To do ▸ Extend the interview with Kyle Bunting, founder of the Austin hide rug studio, beginning right after its final line.

Excerpted passage ▸
Kyle Bunting is the founder of the eponymous Austin-based studio that pioneered decorative hide rugs over two decades ago. What started as a childhood connection to hide has grown into an operation spanning more than a million square feet of rugs, wall coverings, art, and wool and silk carpets.
What does a typical day look like for you?
When you love what you’re doing, you’ll never work a day in your life. That cliché has never been more true for anybody I know than it has been for me. I work all the time and relentlessly, and I’ve never felt the difference. But what’s happening right now is like a second wind, a sugar high, being driven by the renewed potential for the creative-maker-artist that’s being ushered in through AI. It’s almost been like a can’t stop, can’t sleep, can’t stop thinking, can’t stop dreaming moment that is making me, and I hope my colleagues, feel like every day is Christmas Eve.
How are you feeling about the tariff situation?
My business realized this wasn’t about us, but more about how we’d react, and how that reaction would make our clients feel. So the only statement we issued was direct and succinct: my tariffs are not your problem. We absorbed everything. And used it as a moment to improve. We became better manufacturers, more efficient, faster, and we listened more carefully to our clients, their needs, and what it would take to help them be more successful. The result: growth with nominal economic impact. We used it as an opportunity to sharpen our steel and improve the business.
Full disclosure, my exposure was light, as most of our work is made here in Austin. But I saw people play the tariff card to raise prices and take advantage of the situation, which was a disappointment. And I saw others send emails announcing pricing changes that were really just passive-aggressive shots at the administration. Like most things, significant change and challenges will bring out the best and the worst of people. But everything does, doesn’t it?
What did you make of [custom rug maker] Ernesta raising $20 million?
I’m neutral with no bias on how a good idea, or even a bad idea, finances itself into existence. There’s no magic or romance on bootstrap versus private equity. Who cares? I don’t think the consumer or the trade ever even thought about where the financing behind what was possible from that brand ever came from. The question itself is a mystery to me.
Natural materials are having a moment. Is the market finally catching up to what you’ve been doing for 24 years?
I think younger designers are more sustainability-minded. Something more natural and tactile for environments that can bring a respite from everything that might feel produced around them makes sense. For us, our vertical business—art and wall coverings—has exploded in the last 36 months because we’ve entered non-residential segments: hospitality, workplace, retail, etc. At the same time, hide was a limiting factor in residential because somebody would look at a whole house and place what we did in one or two showcase locations. Our wool and silk program addressed the limitation and was built on our ability to do custom from a couture point of view. The fact that our expanded portfolio can go into new and unique environments has been the key to fundamental scale.
What’s the number one mistake consumers make when buying a rug?

Information supplied ▸
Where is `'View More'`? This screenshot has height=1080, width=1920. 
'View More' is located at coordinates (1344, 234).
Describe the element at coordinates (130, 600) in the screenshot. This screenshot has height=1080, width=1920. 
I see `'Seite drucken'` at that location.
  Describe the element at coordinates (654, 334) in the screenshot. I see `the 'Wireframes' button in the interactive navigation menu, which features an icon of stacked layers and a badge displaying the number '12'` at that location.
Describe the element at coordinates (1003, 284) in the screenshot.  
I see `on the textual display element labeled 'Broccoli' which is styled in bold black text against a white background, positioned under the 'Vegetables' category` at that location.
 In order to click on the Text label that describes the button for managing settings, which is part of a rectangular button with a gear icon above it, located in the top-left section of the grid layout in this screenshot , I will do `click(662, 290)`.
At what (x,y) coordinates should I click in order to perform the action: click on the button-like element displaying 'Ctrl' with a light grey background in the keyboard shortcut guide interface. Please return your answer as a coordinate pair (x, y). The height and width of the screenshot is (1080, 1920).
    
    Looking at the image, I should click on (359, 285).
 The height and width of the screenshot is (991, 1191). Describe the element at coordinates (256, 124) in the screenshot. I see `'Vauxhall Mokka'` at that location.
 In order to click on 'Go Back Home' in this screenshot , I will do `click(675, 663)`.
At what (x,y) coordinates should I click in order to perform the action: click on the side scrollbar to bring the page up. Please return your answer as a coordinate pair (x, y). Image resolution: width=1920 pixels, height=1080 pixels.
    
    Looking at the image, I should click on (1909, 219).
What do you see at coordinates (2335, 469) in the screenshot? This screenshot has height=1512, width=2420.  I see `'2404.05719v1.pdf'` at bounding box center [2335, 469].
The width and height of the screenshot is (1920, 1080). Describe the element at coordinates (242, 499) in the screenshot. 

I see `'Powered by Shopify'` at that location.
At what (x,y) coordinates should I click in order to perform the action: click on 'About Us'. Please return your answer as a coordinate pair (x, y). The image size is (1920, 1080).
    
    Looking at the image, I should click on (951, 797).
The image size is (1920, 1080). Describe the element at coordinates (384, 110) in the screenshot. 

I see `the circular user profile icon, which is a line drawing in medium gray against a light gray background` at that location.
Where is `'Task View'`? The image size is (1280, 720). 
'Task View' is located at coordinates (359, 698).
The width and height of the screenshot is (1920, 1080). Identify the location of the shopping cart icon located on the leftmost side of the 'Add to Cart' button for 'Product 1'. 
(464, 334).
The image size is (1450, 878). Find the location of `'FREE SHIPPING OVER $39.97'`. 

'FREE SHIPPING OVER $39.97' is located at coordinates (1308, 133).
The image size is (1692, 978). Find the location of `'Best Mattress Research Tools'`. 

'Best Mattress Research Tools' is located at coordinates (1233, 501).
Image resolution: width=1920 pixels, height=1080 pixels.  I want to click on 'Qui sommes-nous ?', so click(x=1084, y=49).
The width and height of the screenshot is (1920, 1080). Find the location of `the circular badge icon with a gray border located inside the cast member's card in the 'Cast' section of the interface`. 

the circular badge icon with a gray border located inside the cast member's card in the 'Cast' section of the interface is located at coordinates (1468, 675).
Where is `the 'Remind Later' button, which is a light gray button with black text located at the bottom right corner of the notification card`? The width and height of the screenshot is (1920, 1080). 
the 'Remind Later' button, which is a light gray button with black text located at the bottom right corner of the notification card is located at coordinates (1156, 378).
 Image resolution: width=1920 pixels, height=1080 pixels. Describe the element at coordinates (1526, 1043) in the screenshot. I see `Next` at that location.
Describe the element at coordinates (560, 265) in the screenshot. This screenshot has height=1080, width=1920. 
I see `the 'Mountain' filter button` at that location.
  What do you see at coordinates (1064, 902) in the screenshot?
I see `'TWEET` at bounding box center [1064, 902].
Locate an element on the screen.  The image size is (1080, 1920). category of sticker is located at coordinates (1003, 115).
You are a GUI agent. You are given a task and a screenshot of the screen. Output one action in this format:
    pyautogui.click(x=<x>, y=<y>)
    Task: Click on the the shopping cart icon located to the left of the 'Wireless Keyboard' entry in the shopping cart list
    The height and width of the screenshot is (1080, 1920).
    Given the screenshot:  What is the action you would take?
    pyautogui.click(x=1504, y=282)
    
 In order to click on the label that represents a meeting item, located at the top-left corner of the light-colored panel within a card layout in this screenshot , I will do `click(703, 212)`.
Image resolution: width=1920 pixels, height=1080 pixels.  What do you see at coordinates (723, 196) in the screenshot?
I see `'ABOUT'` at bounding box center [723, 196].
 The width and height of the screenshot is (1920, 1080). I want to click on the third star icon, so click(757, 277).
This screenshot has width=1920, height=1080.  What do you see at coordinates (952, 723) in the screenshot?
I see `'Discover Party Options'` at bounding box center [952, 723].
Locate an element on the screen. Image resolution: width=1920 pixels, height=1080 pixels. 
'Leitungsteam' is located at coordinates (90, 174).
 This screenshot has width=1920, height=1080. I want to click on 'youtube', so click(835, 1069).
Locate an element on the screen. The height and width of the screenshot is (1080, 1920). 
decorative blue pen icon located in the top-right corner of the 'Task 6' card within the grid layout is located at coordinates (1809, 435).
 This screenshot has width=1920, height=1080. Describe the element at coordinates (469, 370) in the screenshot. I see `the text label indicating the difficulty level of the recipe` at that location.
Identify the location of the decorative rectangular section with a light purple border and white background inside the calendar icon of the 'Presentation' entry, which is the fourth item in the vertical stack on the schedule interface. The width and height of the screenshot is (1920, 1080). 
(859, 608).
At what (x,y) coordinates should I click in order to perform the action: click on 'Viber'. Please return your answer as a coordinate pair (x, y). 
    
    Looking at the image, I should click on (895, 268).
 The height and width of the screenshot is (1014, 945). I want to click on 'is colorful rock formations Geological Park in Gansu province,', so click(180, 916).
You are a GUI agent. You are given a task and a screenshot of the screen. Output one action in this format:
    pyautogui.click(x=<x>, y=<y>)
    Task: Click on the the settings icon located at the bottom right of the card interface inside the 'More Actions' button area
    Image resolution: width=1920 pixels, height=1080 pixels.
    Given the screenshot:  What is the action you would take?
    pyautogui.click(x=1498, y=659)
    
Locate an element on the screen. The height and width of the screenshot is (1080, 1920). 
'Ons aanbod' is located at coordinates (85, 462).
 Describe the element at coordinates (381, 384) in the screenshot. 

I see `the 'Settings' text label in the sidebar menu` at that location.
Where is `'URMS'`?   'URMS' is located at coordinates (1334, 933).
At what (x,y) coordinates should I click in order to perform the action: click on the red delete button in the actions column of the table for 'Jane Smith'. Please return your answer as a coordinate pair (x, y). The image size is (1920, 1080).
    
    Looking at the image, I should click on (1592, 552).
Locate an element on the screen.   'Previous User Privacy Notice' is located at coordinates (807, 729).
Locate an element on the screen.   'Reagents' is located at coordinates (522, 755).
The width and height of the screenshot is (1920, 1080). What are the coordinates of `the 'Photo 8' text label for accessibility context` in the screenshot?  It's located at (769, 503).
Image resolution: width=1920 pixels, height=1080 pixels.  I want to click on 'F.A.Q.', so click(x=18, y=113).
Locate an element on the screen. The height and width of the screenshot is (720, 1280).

Answer section ▸
They don’t give enough coverage for nesting the chairs on a round rug. They’ll measure the top of the table and say, oh, it’s a five-foot round table, a seven-foot round rug sounds great. Then the chairs are hanging off the edge of the rug. The other mistake is they assume everything comes in standard sizes. What do you have, a 9 by 12? Sounds great, I’ll buy. They assume, and don’t grasp the essence of “made to order.” Designers, through experience, and sometimes error, know these old tricks. That’s one of a million reasons why the TRADE matters and why designers are comfortable owning the liability of ordering the right thing for their clients.
Best restaurant in Austin?
Jeffrey’s [1204 W Lynn St]. No question. Corner table in the bar, fried oysters, bucatini, a Caesar, perhaps the soufflé if I'm in the mood. Especially on a Sunday when bottles of wine are half price.
The color you’re most excited about in 2026?
If I think it, and I see it, I want it—Paint It Black.
What trend are you done with?
Large-scale glass entry doors. Every time I pass anything that’s been developed in the last 10 years and I can see straight through the home, I keep thinking, that’s going to be regretted one day. Feels like a “remember when that was all the rage” moment is near.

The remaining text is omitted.